Tuesday 22 February 2011

Frankly, I don't know where I am

What year is it? I'm clutching threads in my left hand and threads in my right hand but I can't find anything to attach them in the middle.

That's what it is to look out my face and try to follow a progression of events in time. Something happens, and I lose ideas about the connections, causes, consequences and effects that make up the hours. Then I have no control over the bits which connect the days. Swallowing holes, chasms, vacuums, blasts and voids, I can fall into those, no problem.

It's one reason why a daily dairy is a personal mission. Sorry about that for anyone who ever came here hoping for a coherent narrative, one day to the next.

I have to remind myself, while I still have a moment of memory. I am driven to diary for a) the educational militia of some local authority. They will one day send me a letter to remind me that I am an unfit disorganised non-educationalising parent. I will agree immediately. I need proof. Here it is. Squirrel read a book. Polly's March. I talked about 1920. The year Dead Grandmother the First was born.
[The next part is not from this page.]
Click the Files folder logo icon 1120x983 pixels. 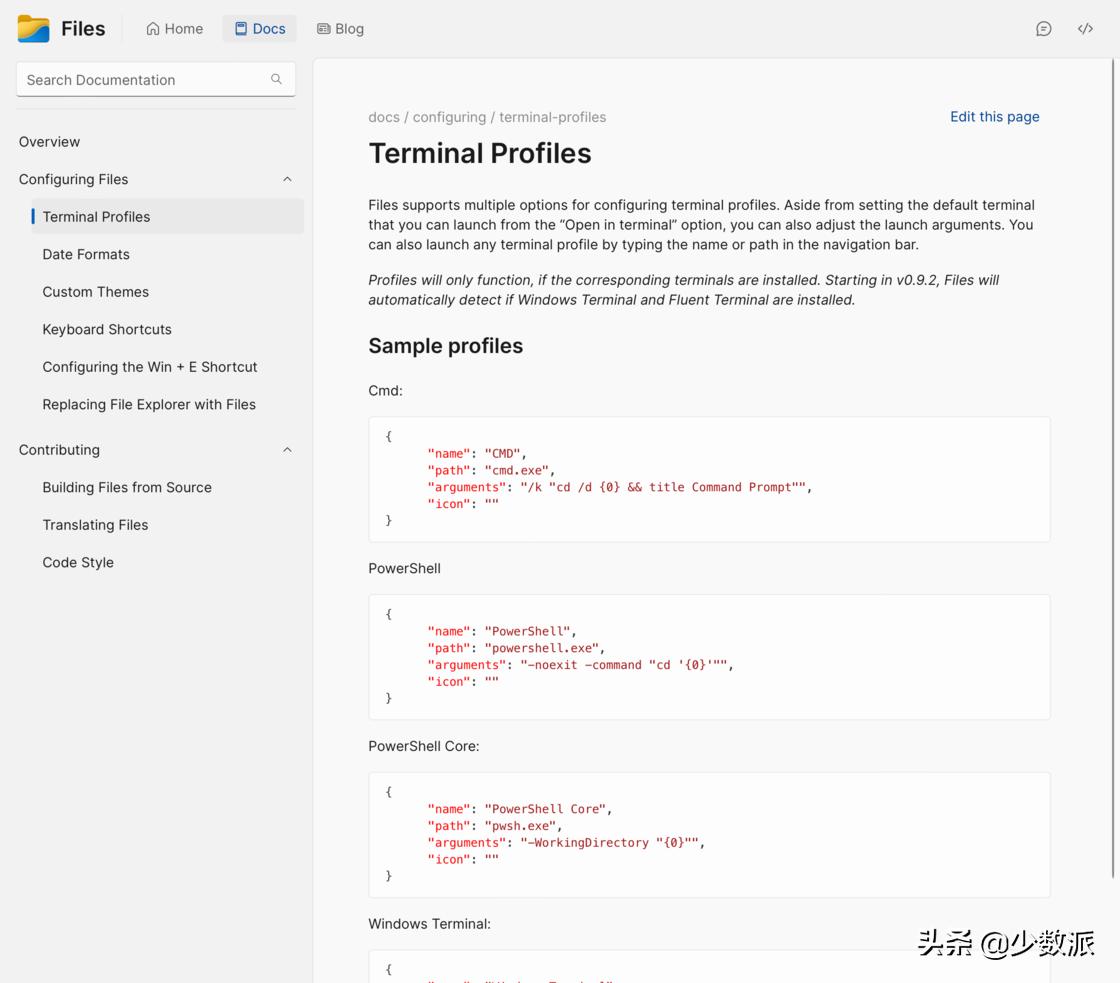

Her born without the vote. She had entitlements, instead, to a mining household, an abusive father and strong women with red arms and voices like rasping sandpaper. They would have made the law and imposed it too, had they not needed to lock themselves and the kids in the privy to escape being beaten up.

So Squirrel, your education for today is, you must vote. It is your moral duty. As to the family history, one day I shall write it for you and then I will die, deliberately, so you can't ask me any questions about where I told the truth and it sounded like a lie, or where I lied, just to hide the truth.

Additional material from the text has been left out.